- **OBIETTIVO DEL COMPITO**
Nell'elenco, sostituisci "screenshot" con "image" nelle righe che vanno da quella contenente "Toggle bell for" fino a quella contenente "pos(1087,546)", entrambe incluse, e trascrivi solo queste righe lasciando invariato tutto il resto. Escludi le immagini dalla risposta.

- **DATI DI INGRESSO**
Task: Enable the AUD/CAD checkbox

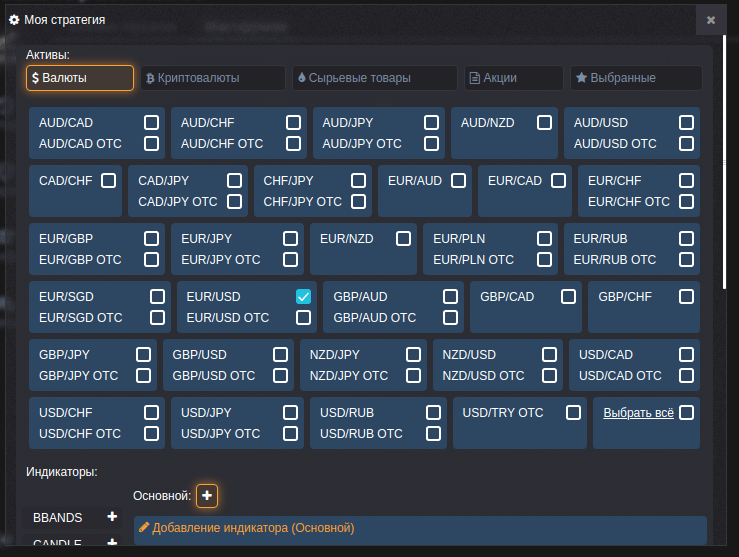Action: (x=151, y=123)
...
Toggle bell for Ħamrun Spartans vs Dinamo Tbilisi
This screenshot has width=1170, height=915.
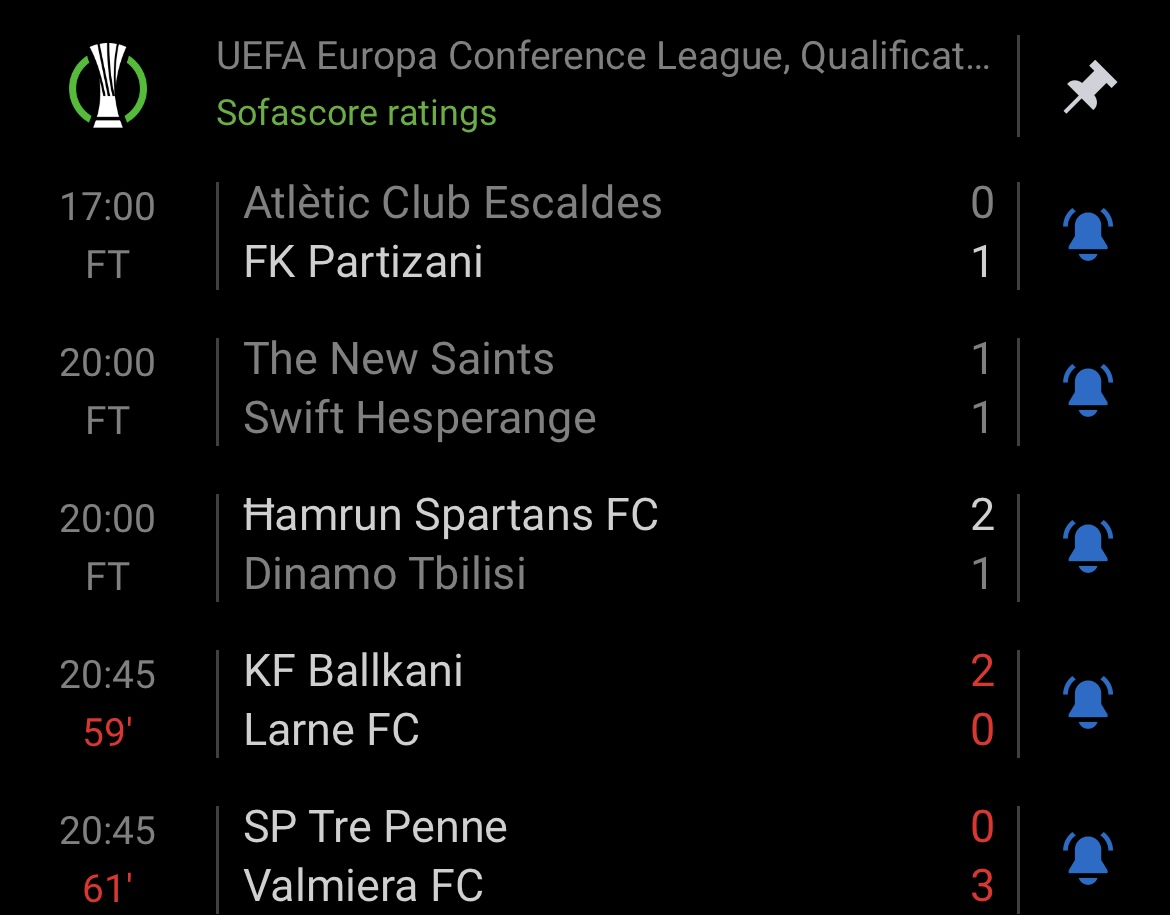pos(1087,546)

- **RISULTATO**
Toggle bell for Ħamrun Spartans vs Dinamo Tbilisi
This image has width=1170, height=915.
pos(1087,546)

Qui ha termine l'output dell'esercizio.